## Data for analysis
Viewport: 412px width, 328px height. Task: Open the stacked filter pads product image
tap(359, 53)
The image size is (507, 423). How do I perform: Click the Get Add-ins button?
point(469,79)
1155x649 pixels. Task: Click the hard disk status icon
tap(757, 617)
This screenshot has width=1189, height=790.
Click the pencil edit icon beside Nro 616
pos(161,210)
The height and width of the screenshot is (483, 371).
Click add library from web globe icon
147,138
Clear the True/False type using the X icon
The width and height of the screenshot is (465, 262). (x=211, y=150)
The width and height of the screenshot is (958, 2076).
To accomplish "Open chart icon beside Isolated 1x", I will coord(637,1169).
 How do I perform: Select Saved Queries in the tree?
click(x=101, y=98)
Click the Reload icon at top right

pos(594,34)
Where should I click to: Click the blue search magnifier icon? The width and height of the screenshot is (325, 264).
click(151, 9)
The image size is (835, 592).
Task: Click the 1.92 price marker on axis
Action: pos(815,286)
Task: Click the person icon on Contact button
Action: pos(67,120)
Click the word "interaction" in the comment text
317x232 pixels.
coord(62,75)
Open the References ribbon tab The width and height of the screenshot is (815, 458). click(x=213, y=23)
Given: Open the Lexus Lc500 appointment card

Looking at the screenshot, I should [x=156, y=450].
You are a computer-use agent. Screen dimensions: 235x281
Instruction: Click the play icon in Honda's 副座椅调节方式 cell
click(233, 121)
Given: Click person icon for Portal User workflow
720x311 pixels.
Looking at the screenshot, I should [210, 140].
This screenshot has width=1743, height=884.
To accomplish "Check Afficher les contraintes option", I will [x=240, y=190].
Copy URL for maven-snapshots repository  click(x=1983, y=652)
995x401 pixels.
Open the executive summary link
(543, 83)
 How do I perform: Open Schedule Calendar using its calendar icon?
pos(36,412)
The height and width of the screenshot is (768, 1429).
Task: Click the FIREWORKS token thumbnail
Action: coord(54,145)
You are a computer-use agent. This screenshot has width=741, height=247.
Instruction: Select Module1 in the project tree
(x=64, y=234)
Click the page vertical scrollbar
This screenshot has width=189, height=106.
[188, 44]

## What is being asked
Retype the data in full, exactly.

## Task response
Viewport: 412px width, 328px height. Task: Open the stacked filter pads product image
tap(359, 53)
The image size is (507, 423). How do I perform: Click the Get Add-ins button?
point(469,79)
1155x649 pixels. Task: Click the hard disk status icon
tap(757, 617)
This screenshot has width=1189, height=790.
Click the pencil edit icon beside Nro 616
pos(161,210)
The height and width of the screenshot is (483, 371).
Click add library from web globe icon
147,138
Clear the True/False type using the X icon
The width and height of the screenshot is (465, 262). (x=211, y=150)
The width and height of the screenshot is (958, 2076).
To accomplish "Open chart icon beside Isolated 1x", I will coord(637,1169).
 How do I perform: Select Saved Queries in the tree?
click(x=101, y=98)
Click the Reload icon at top right

pos(594,34)
Where should I click to: Click the blue search magnifier icon? The width and height of the screenshot is (325, 264).
click(151, 9)
The image size is (835, 592).
Task: Click the 1.92 price marker on axis
Action: pos(815,286)
Task: Click the person icon on Contact button
Action: pos(67,120)
Click the word "interaction" in the comment text
317x232 pixels.
coord(62,75)
Open the References ribbon tab The width and height of the screenshot is (815, 458). click(x=213, y=23)
Given: Open the Lexus Lc500 appointment card

Looking at the screenshot, I should [x=156, y=450].
You are a computer-use agent. Screen dimensions: 235x281
Instruction: Click the play icon in Honda's 副座椅调节方式 cell
click(233, 121)
Given: Click person icon for Portal User workflow
720x311 pixels.
Looking at the screenshot, I should [210, 140].
This screenshot has width=1743, height=884.
To accomplish "Check Afficher les contraintes option", I will [x=240, y=190].
Copy URL for maven-snapshots repository  click(x=1983, y=652)
995x401 pixels.
Open the executive summary link
(543, 83)
 How do I perform: Open Schedule Calendar using its calendar icon?
pos(36,412)
The height and width of the screenshot is (768, 1429).
Task: Click the FIREWORKS token thumbnail
Action: coord(54,145)
You are a computer-use agent. This screenshot has width=741, height=247.
Instruction: Select Module1 in the project tree
(x=64, y=234)
Click the page vertical scrollbar
This screenshot has width=189, height=106.
[188, 44]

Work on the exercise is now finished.